NEW YORK (Reuters) - Time spent watching television will rise faster than leisure time spent on the Web through 2012, while a major audience for Internet video could take even longer to develop, consultancy Bain & Co said on Thursday.
According to data exclusively released by Bain at the Reuters Media Summit in New York, U.S. viewers on average will spend nearly two more hours per week watching television by 2012, fueled by growth in video-on-demand choices and the use of digital video recorders.
In that same time frame, Internet use outside of the office is expected to rise by less than half an hour per week.
The data could be sobering to TV networks and Web media companies, which are investing heavily in Internet video sites and testing ways to make money off them through advertising.
David Sanderson, head of Bain’s global media practice, said the prospect for Internet video to become a viable alternative to the broadcast, cable or satellite signals into viewer’s homes could take five years or more to materialize.
“There are capacity constraints, the technology isn’t quite there ... and frankly the business models for the content owners, all of that still needs to be worked out,” Sanderson said at the Summit.
“Until that’s worked out and until the Internet can deliver that same experience, then it’s still going to be delivered over the traditional multichannel video providers,” he said.

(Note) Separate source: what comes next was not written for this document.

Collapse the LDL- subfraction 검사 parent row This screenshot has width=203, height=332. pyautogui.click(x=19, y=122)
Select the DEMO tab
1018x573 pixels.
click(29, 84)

Sanderson noted that uptake of video services provided by telecoms companies, such as AT&T Inc’s U-verse or Verizon Communications Inc’s FiOS, and further growth in the market for high-definition, flat screen television show that the traditional TV market should remain durable.
“The TV experience delivered by the multichannel video providers continues to get better, so it’s going to take a while for that to really change,” he said.
News Corp and General Electric Co and Vivendi’s NBC Universal are testing a joint online video service called Hulu, while rival Viacom Inc aims to put as much of its video as possible online. Walt Disney Co’s ABC also puts prime-time shows online.
Web search leader Google Inc. bought fast-growing video-sharing site YouTube last year based on expectations that online video would become a strong competitor to television.
While the Internet should become a more robust outlet for video in the future, people today are mostly using it to watch clips of shows they missed on TV, Sanderson said.
“People are spending time watching YouTube videos, but the amount of time they’re spending is ... almost negligible relative to the time they’re spending watching professionally generated television,” Sanderson said.